Mount Sinai St. Luke’s Hospital settled a case with the Department of Health and Human Services’ Office for Civil Rights earlier this year. The 2014 case involved alleged HIPAA violations over an impermissible disclosure of a patient’s HIV positive status to his employer.
Instead of only mailing the document to the patient’s private mailbox as requested via his Authorization for Release of Medical Information form, St. Luke’s Hospital made the mistake of additionally faxing the document to the mailroom of the patient’s employer. The hospital, when it was still called Spencer Cox Center for Health, did a similar mistake by faxing the PHI of another patient to the office where he worked.
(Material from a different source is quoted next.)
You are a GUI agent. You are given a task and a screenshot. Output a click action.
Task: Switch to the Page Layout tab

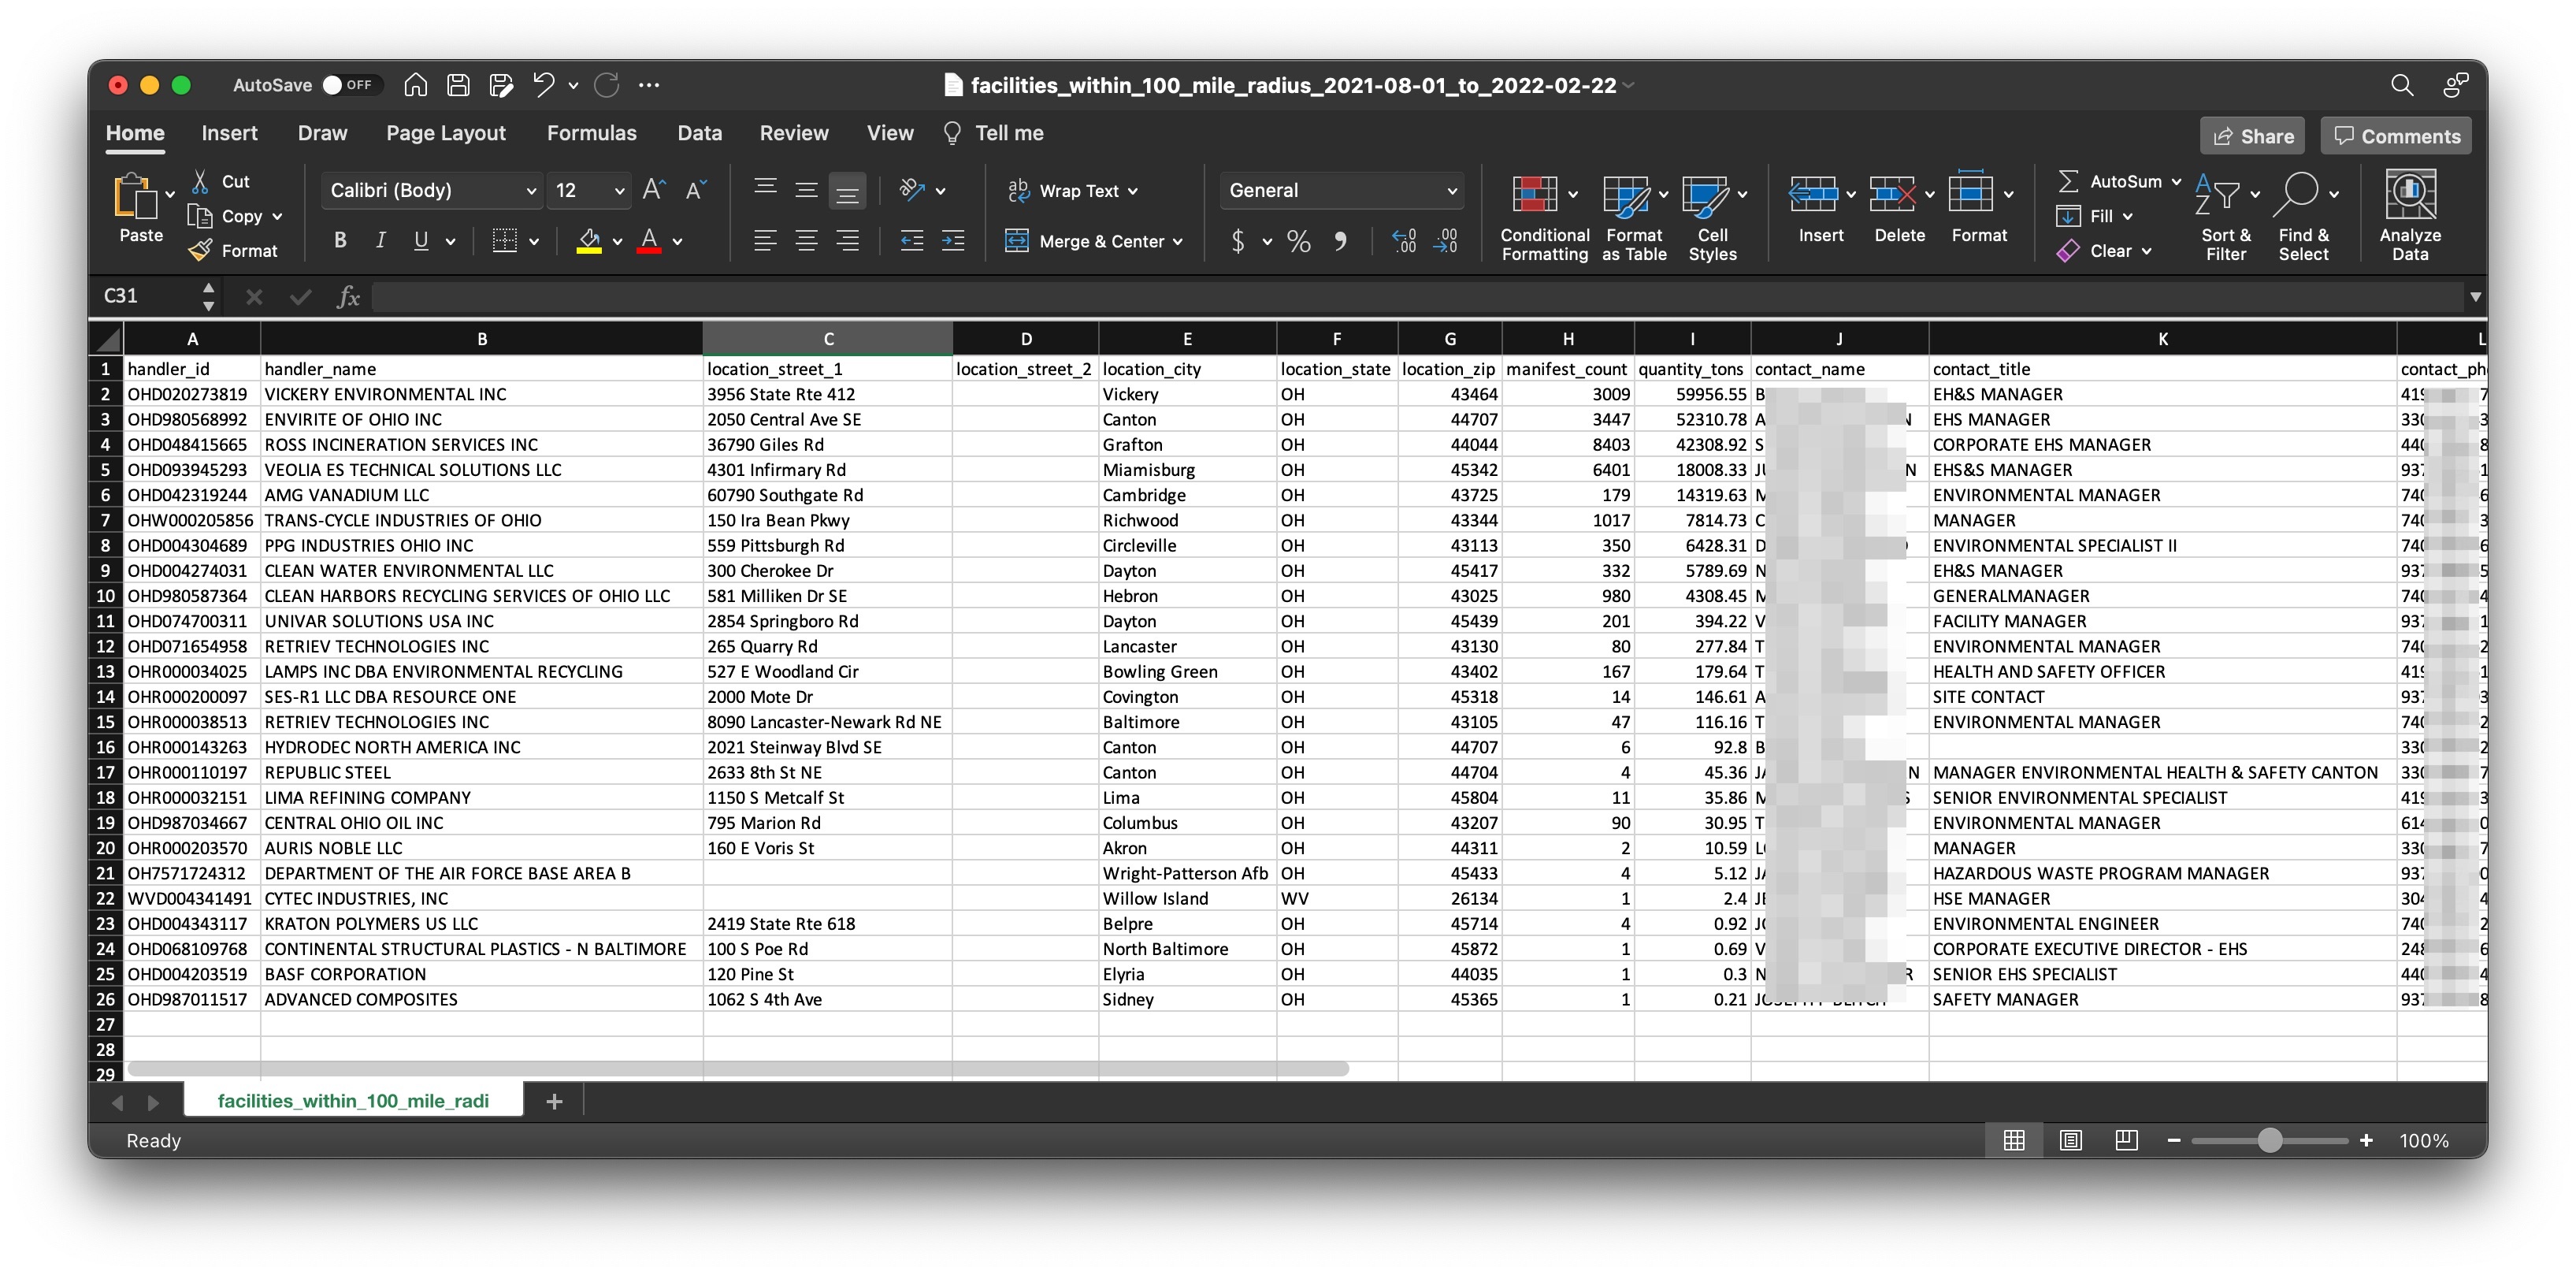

To settle the issue, St. Luke’s Hospital agreed to pay $387,000 to OCR. In addition, the hospital will take corrective actions such as reviewing the policies and procedures regarding PHI disclosures and re-training of the employees to ensure similar incidents won’t happen again in the future. But St. Luke’s refused to enter into any settlement agreement with the patient.
The patient, identified as John Doe and represented by the Law Offices of Jeffrey Lichtman, sued St. Luke’s Hospital for negligence and negligent infliction of emotional distress. According to the suit, the mailroom staff and the patient’s supervisor saw his medical records. Information contained in the documents included his HIV status and care, history of physical abuse, previous diagnoses of sexually-transmitted diseases, sexual orientation information, prescription drug details, mental health history and social security number.
The disclosure of positive HIV status devastated the patient. He still hadn’t told all of his family and friends about his diagnosis as he was still coping with his condition. The pressure of knowing his co-workers knew about his diagnosis forced him to quit his job. As a result, he lost substantial health benefits and insurance. His new job had higher medical insurance costs so he stopped seeing his therapist.
St. Luke’s Hospital admitted to the egregious breach but made no attempts to compensate the patient. The hospital only told the patient that he was lucky only the mailroom employee saw the documents about his health issues. The lawsuit wants the hospital to pay $2.5 million in damages.